One thing I learned very quickly is how precious life really is.  I’ve seen life first-hand drift away in a matter of seconds, gone forever. We hear about tragic things on the news daily that brings thought and concern to our hearts. To some, life is time spent, the clock ticking away.  To us, life is meant to be lived to the fullest.  Don’t dream your life, live your dreams, whatever they may be.  Helen Keller said it best, “Life is either a great adventure, or nothing”.
So many of us get caught up in daily life, careers, making money and spending it on  material items as true American consumers.  I admit it, we were there as well at a low point in our lives.  Making great money, spending money, creating debt, and focusing only on careers.
 Though we were following the excepted path of society norm, slowly we could see ourselves creeping away from the life we truly wanted. Family time was now career time, happy time was spending money at Costco, and weekends were spent washing cars and mowing the lawn. Day in and day out, like an unforgiving cycle.

--------------------

» GOAL 1:
Using the essay on living fully, decide whether each statement agrees with it: (a) the essay quotes Helen Keller; (b) the writers say they never focused on careers; (c) the writers spent their weekends traveling. Answer yes or no for each and quote the deciding words of the essay.

» RECORDS PROVIDED:
--------------------

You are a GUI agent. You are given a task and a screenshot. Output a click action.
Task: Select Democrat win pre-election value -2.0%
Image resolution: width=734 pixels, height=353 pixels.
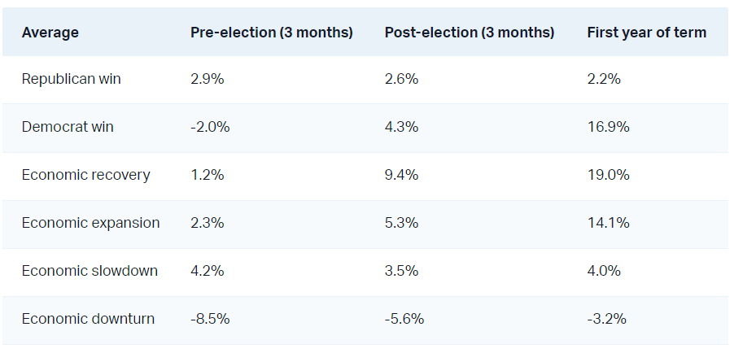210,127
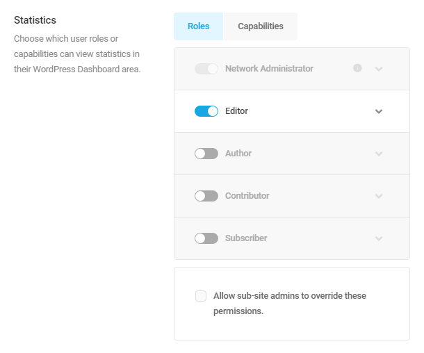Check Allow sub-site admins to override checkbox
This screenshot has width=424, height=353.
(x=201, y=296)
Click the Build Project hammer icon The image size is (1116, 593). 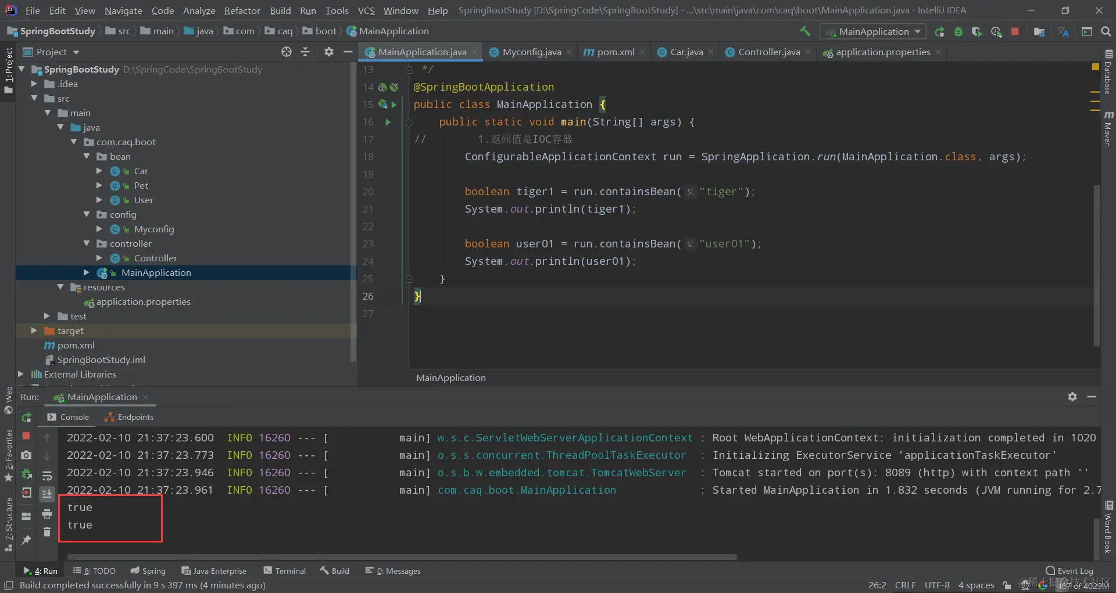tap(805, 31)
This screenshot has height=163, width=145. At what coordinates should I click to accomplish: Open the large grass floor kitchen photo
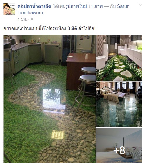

--------------------

» GOAL 2:
Reproduce the entries verbatim, from the first line of the entries through the line containing "(x=201, y=296)", with both ends included, and omit the pictures.

» FULL ANSWER 1:
(a) Yes: "Helen Keller said it best, “Life is either a great adventure, or nothing”."
(b) No: "Making great money, spending money, creating debt, and focusing only on careers."
(c) No: "weekends were spent washing cars and mowing the lawn."

» FULL ANSWER 2:
You are a GUI agent. You are given a task and a screenshot. Output a click action.
Task: Select Democrat win pre-election value -2.0%
Image resolution: width=734 pixels, height=353 pixels.
210,127
Check Allow sub-site admins to override checkbox
This screenshot has width=424, height=353.
(x=201, y=296)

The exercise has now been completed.